Emilio Greco: la poetica della sua espressione grafica.

Catania. Classe 1913. Emilio Greco è considerato tra i massimi esponenti della cultura e dell’Arte del nostro tempo; la sua attività professionale, che si basa su modelli classici di rigore accademico filtrati con acuta sensibilità moderna, è scandita sia da opere scultorie sia grafiche, ospitate in numerose esposizioni, italiane ed estere, personali e collettive.

A distanza di quasi 50 anni da Omaggio ad Emilio Greco, mostra-evento di rara importanza ideata e promossa dal Comune di Montecatini Terme come onorevole riconoscimento della validità della produzione grafica del Maestro, l’Assessorato alla Cultura della città, curatore della Galleria Civica Mo.C.A., colma questa assenza con l’acquisizione de Il corridore e Nudo femminile: pregevoli acqueforti che, dunque, entrano ufficialmente a far parte della collezione permanente dello spazio espositivo.

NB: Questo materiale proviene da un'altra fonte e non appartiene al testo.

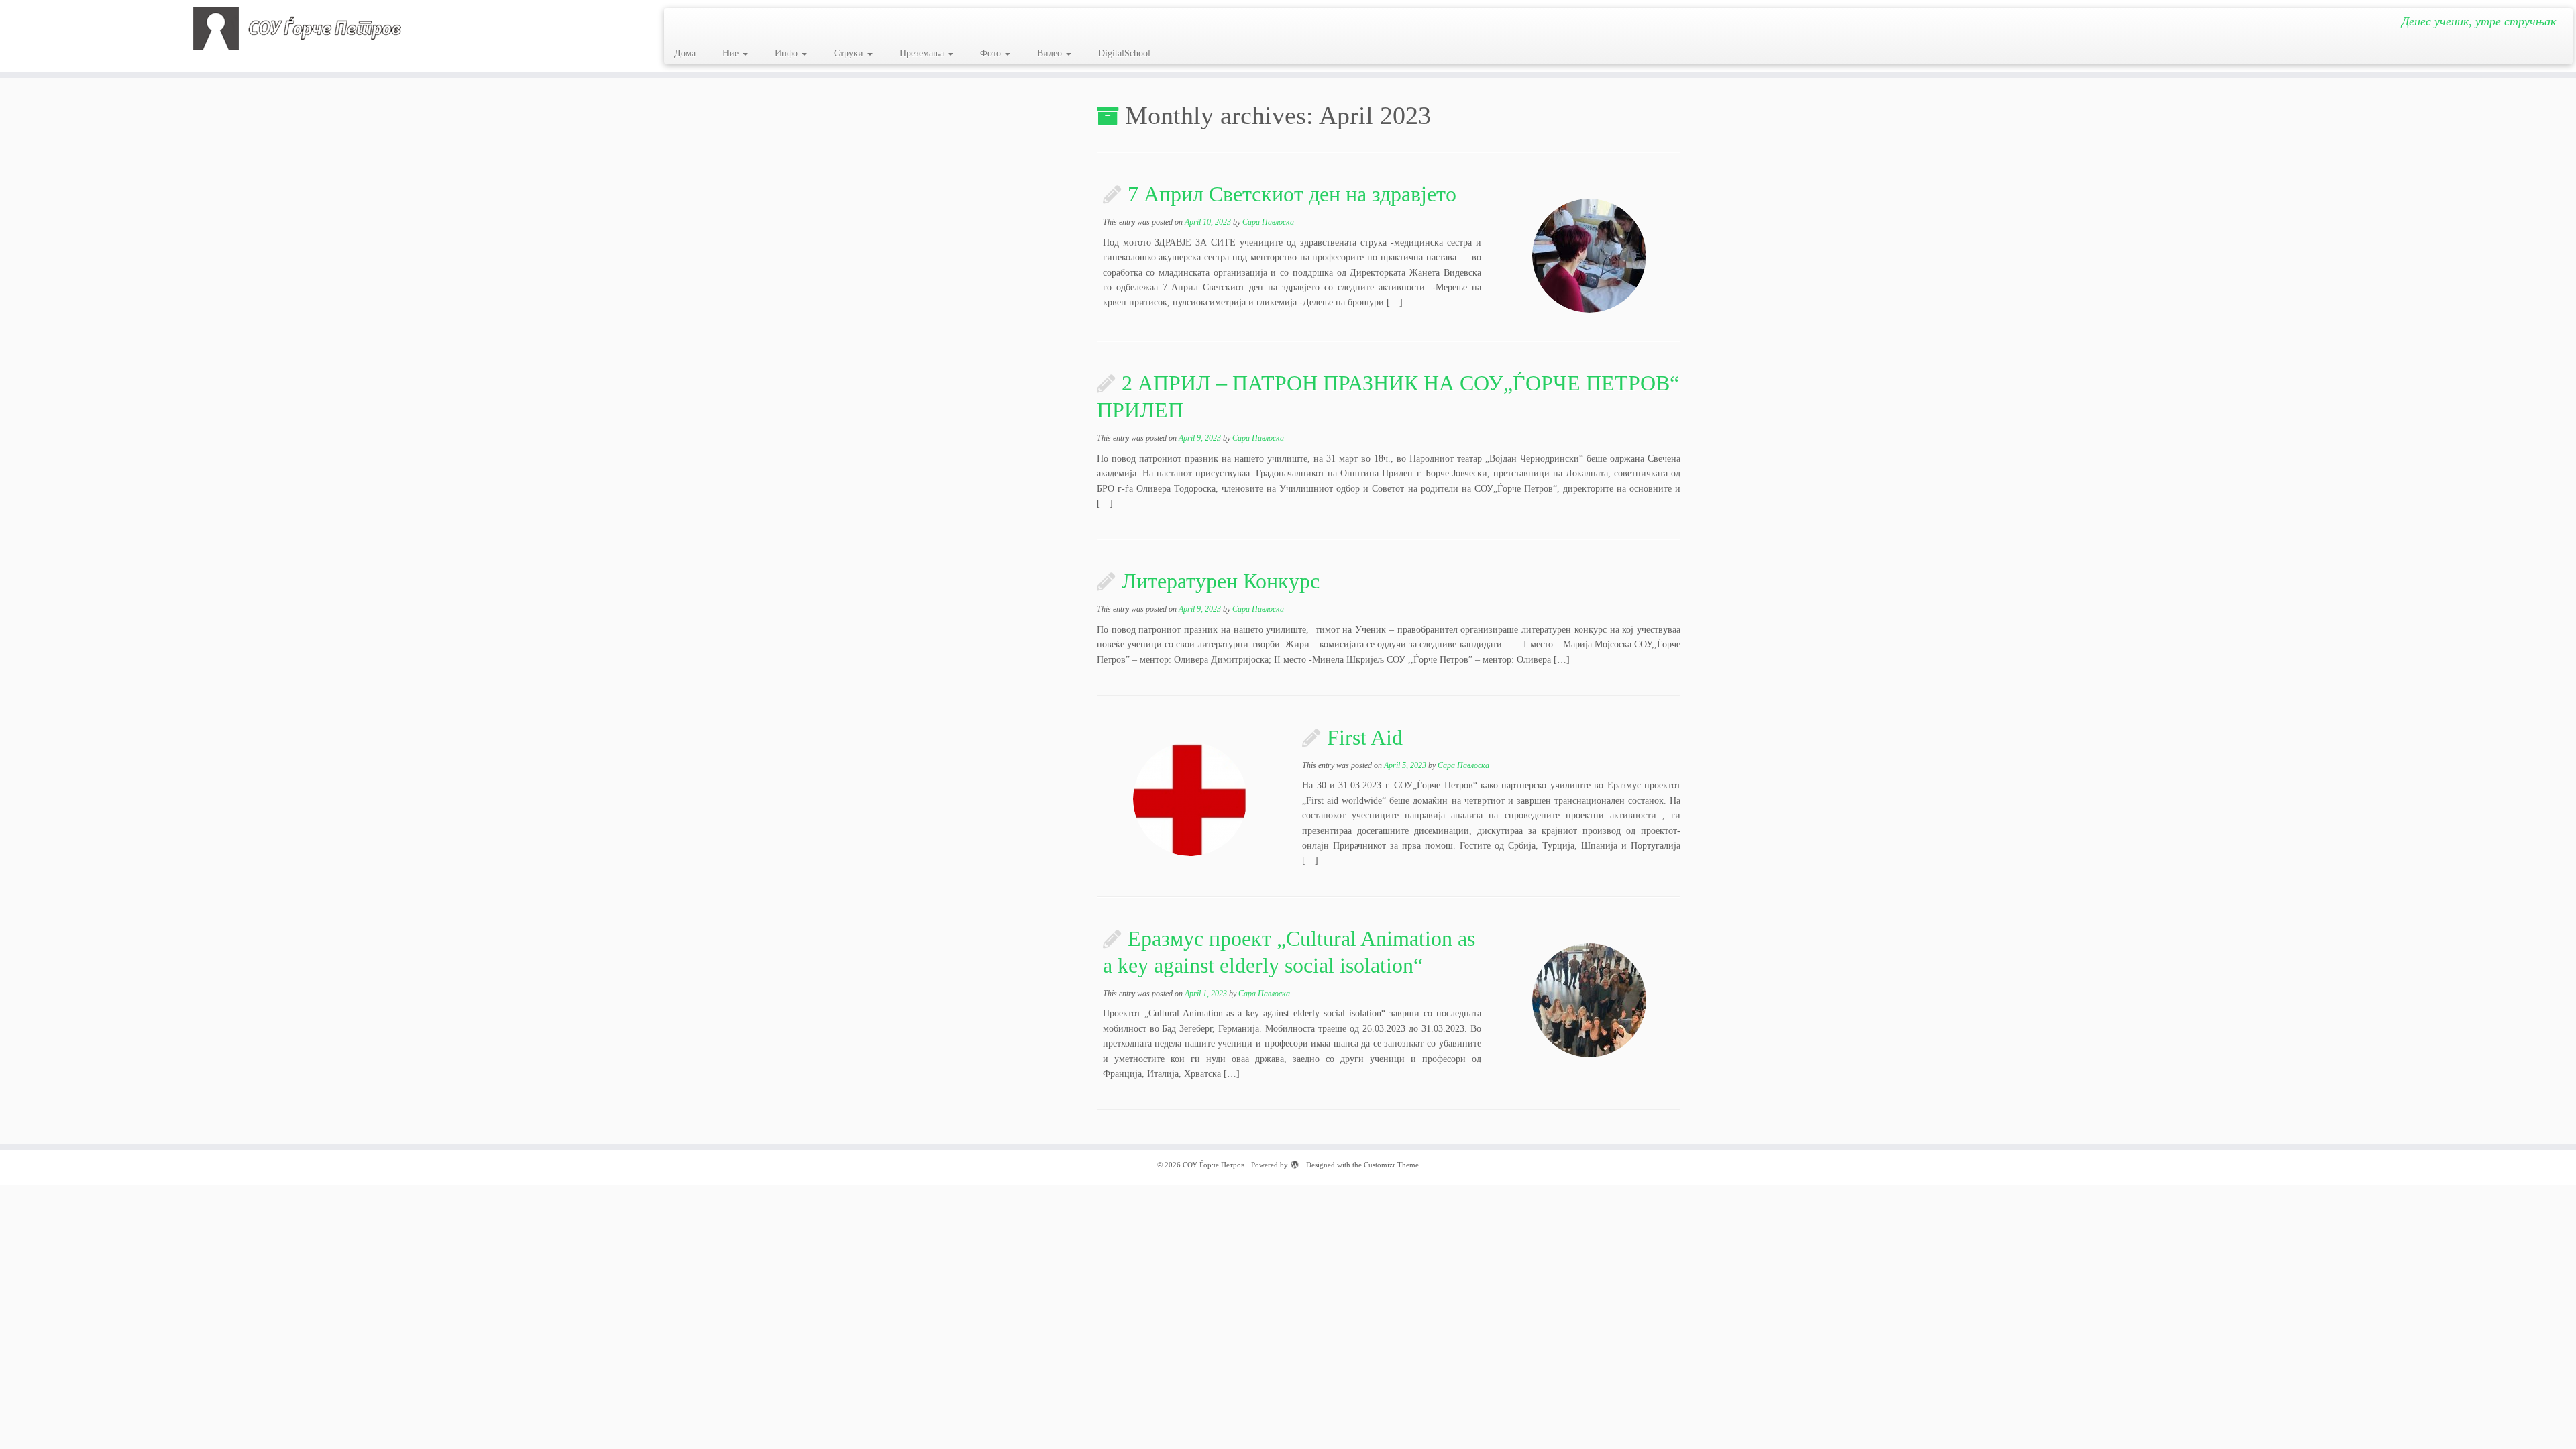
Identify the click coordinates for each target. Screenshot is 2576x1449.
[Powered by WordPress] (1294, 1162)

Fin da ragazzo, Greco inizia una serie di apprendistati in botteghe di scalpellini locali che gli permettono di contribuire al bilancio familiare e che, al contempo, lo avvicinano al mondo dell’arte e alle pratiche scultoree. Nel 1934 si iscrive all’Accademia militare di Palermo dove segue il corso ufficiali e dove prende servizio; di lì a poco, lo scoppio della Seconda Guerra Mondiale sradica il giovane dalla sua Sicilia, portandolo prima a Firenze poi a Roma e riducendolo quasi in povertà. Greco, perciò, si arrangia e cerca di sbarcare il lunario facendo ritratti veloci, a buon mercato ad alti ufficiali e nobildonne della buona società, fino al 1947 quando riesce ad aprire il suo primo studio, a villa Massimo, dove si dedica al disegno e alla scultura. Qui iniziano a definirsi i tratti del suo stile e prendono forma i suoi primi lavori: dalla sua mente nasce e si sviluppa un caleidoscopio di soggetti, evocatori dell’antica Roma, che rappresentano lottatori, ginnasti, atleti, pattinatrici, ciclisti. Su tutti spicca la figura femminile: inizialmente proposta con morfologie e movenze classiche in timide seduzioni avvertibili nelle pose e negli sguardi, lentamente va definendosi sempre più come ritratto/icona ideale della donna moderna, sensuale ed elegante, dolcemente inquieta e vulnerabile. Prende dunque vita quella serie di nudi, caratterizzanti la produzione artistica del Maestro, che esplora le potenzialità delle movenze del corpo femminile che si regge su un’accennata ma decisa passionalità, su un’aggraziata sensualità, su un trattenuto erotismo velato di timida malizia. Le vertiginose torsioni del corpo, delle gambe, delle braccia e del busto, elementi costruiti con generosi e avvolgenti volumi, evocano l’ideale della bellezza classica che, però, viene reinterpretata e riproposta su carta con i toni aspri del disincanto e della durezza dei tempi moderni.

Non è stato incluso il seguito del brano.